L’Avamposto è tornato

L’Avamposto è tornato

Finalmente “L’ Avamposto” è tornato.

Ne sentivamo francamente la mancanza e siamo lieti di presentarvelo così come lo abbiamo conosciuto noi.

Non sarà gradevole nell’aspetto. Non avrà le funzioni dei siti dei grandi gruppi editoriali, ma come abbiamo appreso lungo il percorso della nostra esistenza: la verità non ha il volto degli angeli né tanto meno l’aspetto di una bella donna.

Ricordo ancora quando nacque l’idea di dotarci di un organo di informazione tutto nostro che potesse farci ascoltare da un pubblico più vasto rispetto a quello che eravamo abituati a frequentare nei bar o nelle piazze della nostra città.

Era una sera di maggio del lontano 2005. Come al solito ci ritrovammo in un pub per discutere degli ultimi avvenimenti che avevano segnato la cronaca locale. Allora studenti universitari concordammo che avremmo dovuto gridare le nostre idee, le nostre posizioni e i nostri sogni in faccia a coloro che sembravano non ascoltarci. Volevamo raccontare la realtà, così come noi la vedevamo, in un modo nuovo, fresco, dinamico. I smartphone ancora non esistevano e le app erano solo un progetto nei cassetti delle grandi multinazionali della comunicazione. I giornali stampati cominciavano ad incamminarsi verso quella crisi che inesorabile arrivò pochi anni dopo. Ci sembrò che la popolazione cominciasse ad allinearsi al nuovo modo di comunicare ed interagire attraverso i moderni mezzi di comunicazione.
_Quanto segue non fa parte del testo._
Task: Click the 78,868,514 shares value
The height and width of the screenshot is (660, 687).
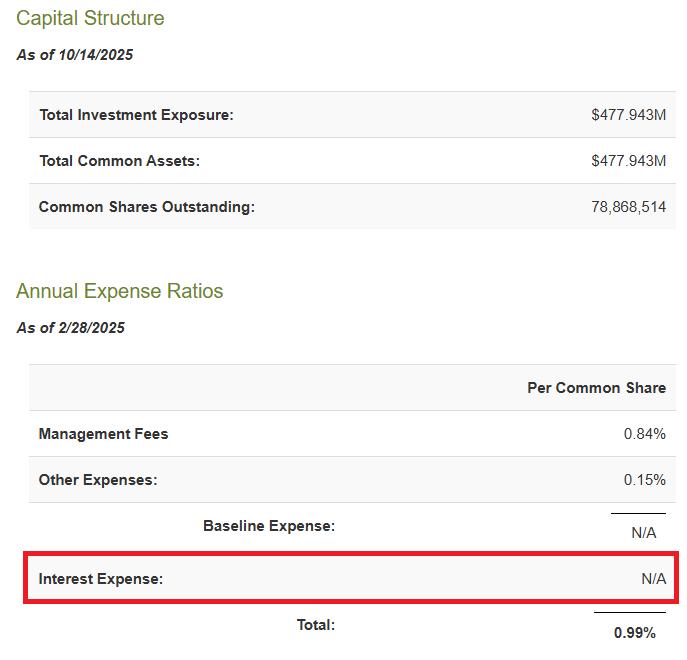Action: [628, 207]
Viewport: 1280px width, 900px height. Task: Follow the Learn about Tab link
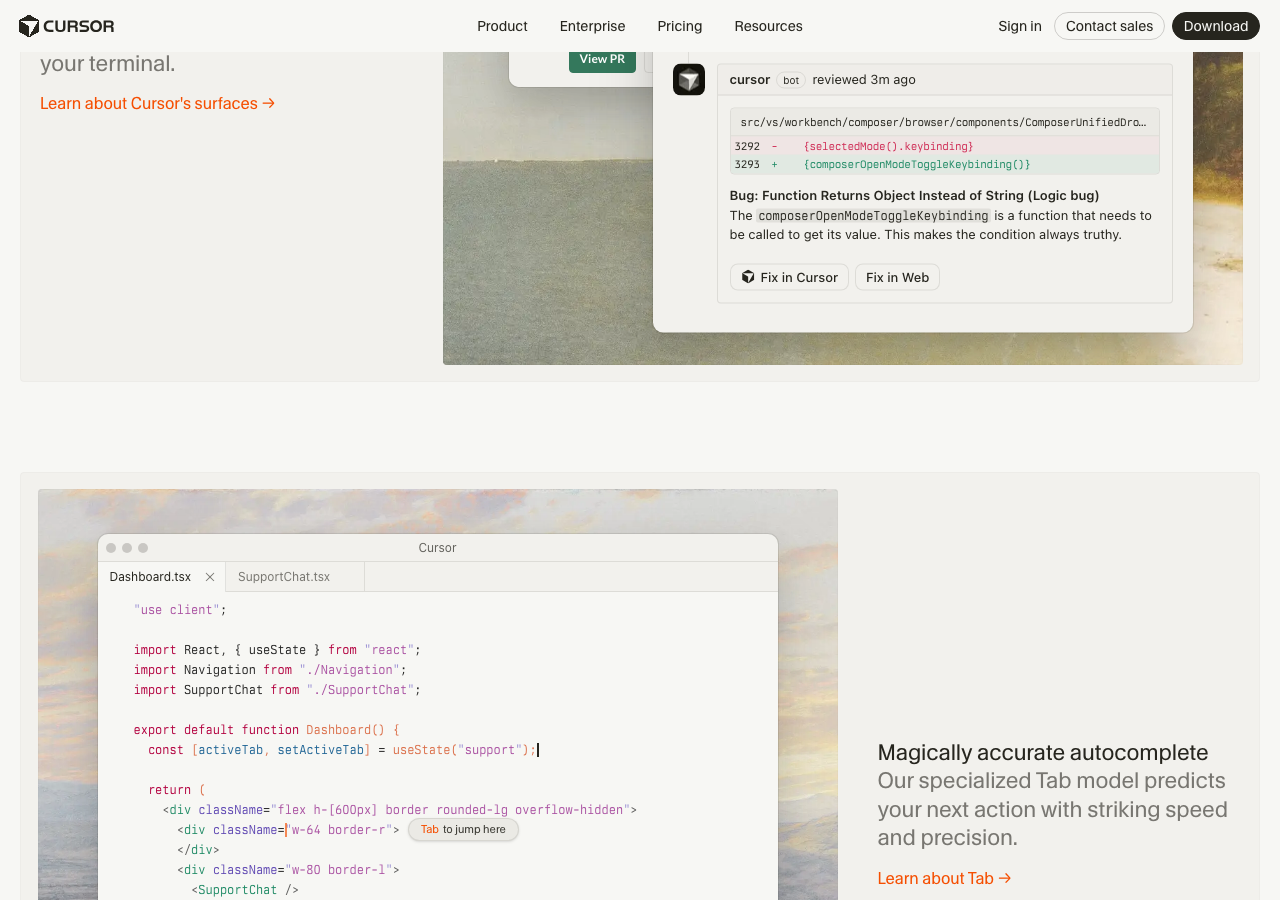[944, 878]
E fu proprio allora ritenendo i tempi oramai maturi di creare un organo di informazione on line.

Quella sera stessa uscì il nome “L’Avamposto”.

Perché L’Avamposto? Semplicemente perché ritenevamo di trovarci asserragliati in un luogo della conoscenza, dell’anima e della storia che sovente si ritrovava sotto attacco di quel nulla di tolkeniana memoria che vedevamo ovunque trionfare intorno a noi. L’Avamposto di un’ultima frontiera, che si sarebbe eretto di fronte alla tirannia del politicamente corretto, dell’essere alla page, del buonismo imperante, delle grandi bugie di cui siamo bombardati tutti i santi giorni.

Dopo 11 anni noi siamo ancora qui e loro pure. Per questo riteniamo doveroso rilanciare nuovamente la nostra sfida alle stelle. Ora quei ragazzi che fondarono il primo “L’Avamposto” sono divenuti uomini, ma insieme a loro altri giovani hanno voluto prendere parte a questa grande storia fatta di quotidiana attenzione al reale, al particolare a ciò che ad un occhio pigro sfugge e per questo deve essere ancora di più evidenziato. Una storia fatta di sorrisi, di serata passate in allegria e spensierati momenti di convivialità. Una storia come un’altra, una storia che riteniamo degna di essere raccontata.

“L’Avamposto” tratterà principalmente di tematiche locali non disdegnando digressioni di natura storica, di politica estera, di costume, arte e cultura. Entreremo nei meandri più torbidi e maleodoranti delle nostre città. Apriremo dibattiti. Polemizzeremo contro tutto e tutti. Attireremo le luci lì dove è sempre stato buio. Il nostro augurio è quello di allargare sempre di più la nostra compagnia a chi vorrà percorrere il nostro medesimo cammino. Ci rivolgiamo prevalentemente ai giovani con l’augurio che possano trovare ne “L’Avamposto” un luogo d’incontro, dove discutere, confrontarsi e dare forma alle proprie idee che sono state e saranno l’unico motore immobile dell’universo.

Vi auguro una buona lettura sempre se ci riuscirete.